April 1, 2021 · deep learning generalization SGD differerntial equations

Notes on the Origin of Implicit Regularization in SGD

I wanted to highlight an intriguing paper I presented at a journal club recently:

There's actually a related paper that came out simultaneously, studying full-batch gradient descent instead of SGD:

One of the most important insights in machine learning over the past few years relates to the importance of optimization algorithms in generalization performance.

Why deep learning works at all

In order to understand why deep learning works as well as it does, it is insufficient to reason about the loss function or the model class, which is what classical generalisation theory focussed on. Instead, the algorithms we use to find minima (namely, stochastic gradient descent) seem to play an important role. In many tasks, powerful neural networks are able to interpolate training data, i.e. achieve near-0 training loss. There are in fact several minima of the training loss which are virtually indistinguishably good on the training data. Some of these minima generalise well (i.e. result in low test error), others can be arbitrarily badly overfit.

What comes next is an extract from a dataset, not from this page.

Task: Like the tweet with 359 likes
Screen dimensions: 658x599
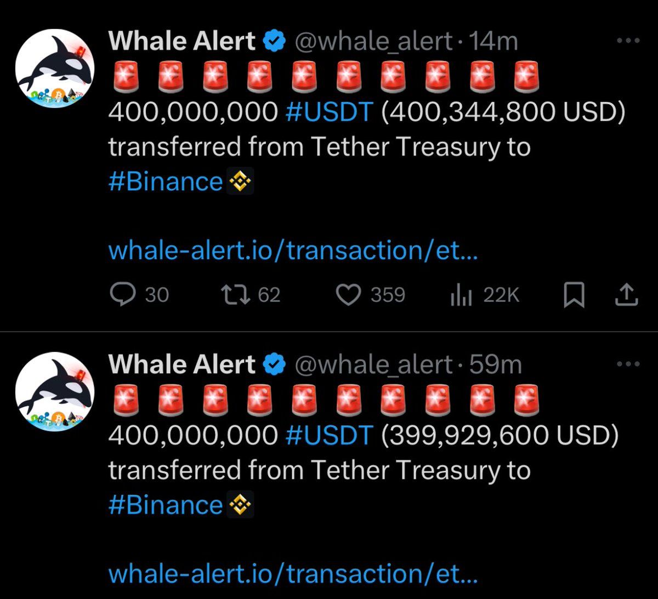Action: [370, 295]
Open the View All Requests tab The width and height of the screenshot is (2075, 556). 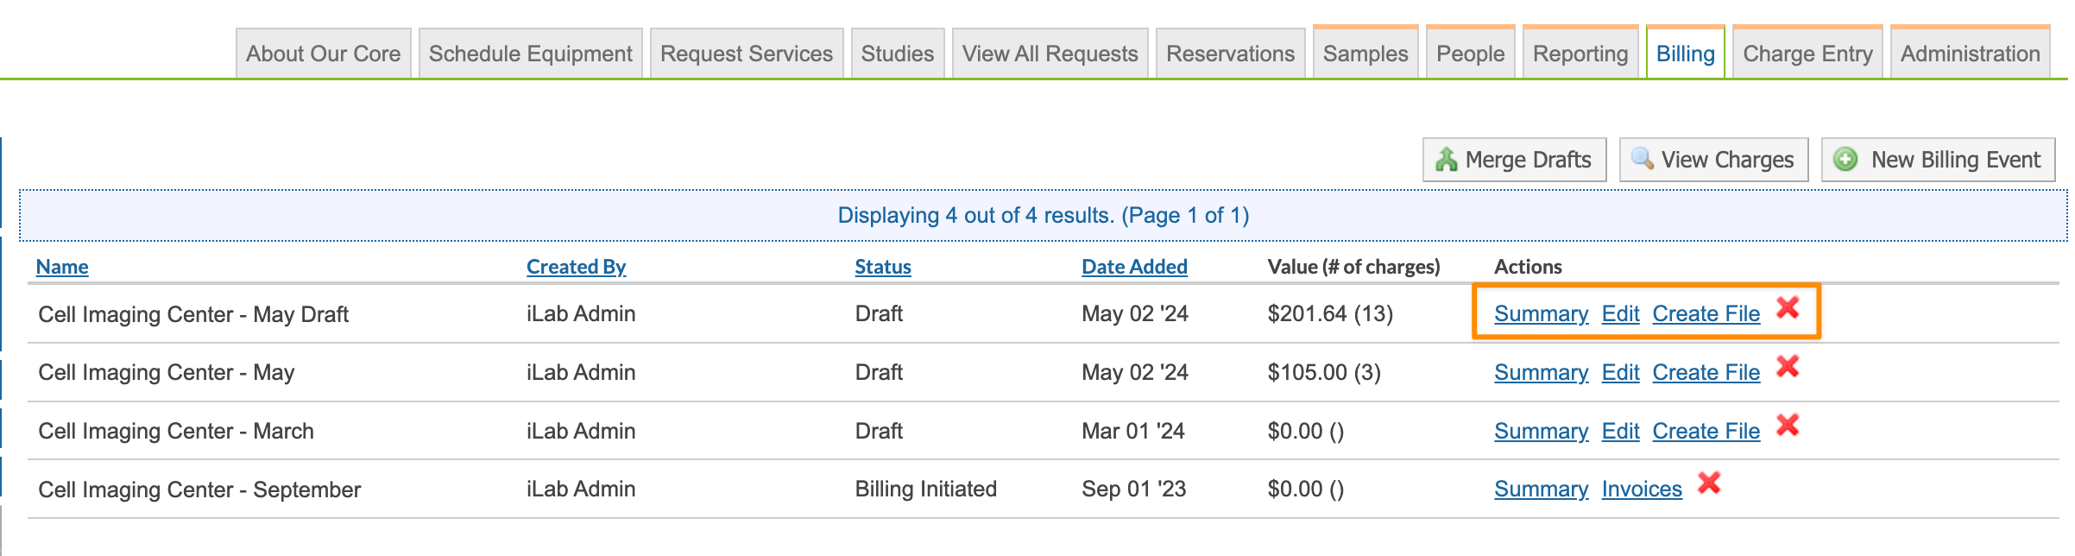coord(1050,54)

What seems to be important then is not whether the optimization algorithm converges quickly to a local minimum, but which of the available "virtually global" minima it prefers to reach. It seems to be the case that the optimization algorithms we use to train deep neural networks prefer some minima over others, and that this preference results in better generalisation performance. The preference of optimization algorithms to converge to certain minima while avoiding others is described as implicit regularization.

I wrote this note as an overview on how we/I currently think about why deep networks generalize.

Analysing the effect of finite stepsize

One of the interesting new theories that helped me imagine what happens in deep learning training is that of neural tangent kernels. In this framework we study neural network training in the limit of infinitely wide layers, full-batch training and infinitesimally small learning rate, i.e. when gradient becomes continuous gradient flow, described by an ordinary differential equation. Although the theory is useful and appealing, full-batch training with infinitesimally small learning rates is very much a cartoon version of what we actually do in practice. In practice, the smallest learning date doesn't always work best. Secondly, the stochasticity of gradient updates in minibatch-SGD seems to be of importance as well.

What Smith et al (2021) do differently in this paper is they try to study minibatch-SGD, for small, but not infinitesimally small, learning rates. This is much closer to practice. The toolkit that allows them to study this scenario is borrowed from the study of differential equations and is called backward error analysis. The cartoon illustration below shows what backward error analysis tries to achieve:

Let's say we have a differential equation $\dot{\omega} = f(\omega)$. The solution to this ODE with initial condition $\omega_0$ is a continuous trajectory $\omega_t$, shown in the image in black. We usually can't compute this solution in closed form, and instead simulate the ODE using the Euler's method, $\omega_{k+1} = \omega_k + \epsilon f(\omega_k)$. This results in a discrete trajectory shown in teal. Due to discretization error, for finite stepsize $\epsilon$, this discrete path may not lie exactly where the continuous black path lies. Errors accumulate over time, as shown in this illustration. The goal of backward error analysis is to find a different ODE, $\dot{\omega} = \tilde{f}(\omega)$ such that the approximate discrete path we got from Euler's method lieas near the the continuous path which solves this new ODE. Our goal is to reverse engineer a modified $\tilde{f}$ such that the discrete iteration can be well-modelled by an ODE.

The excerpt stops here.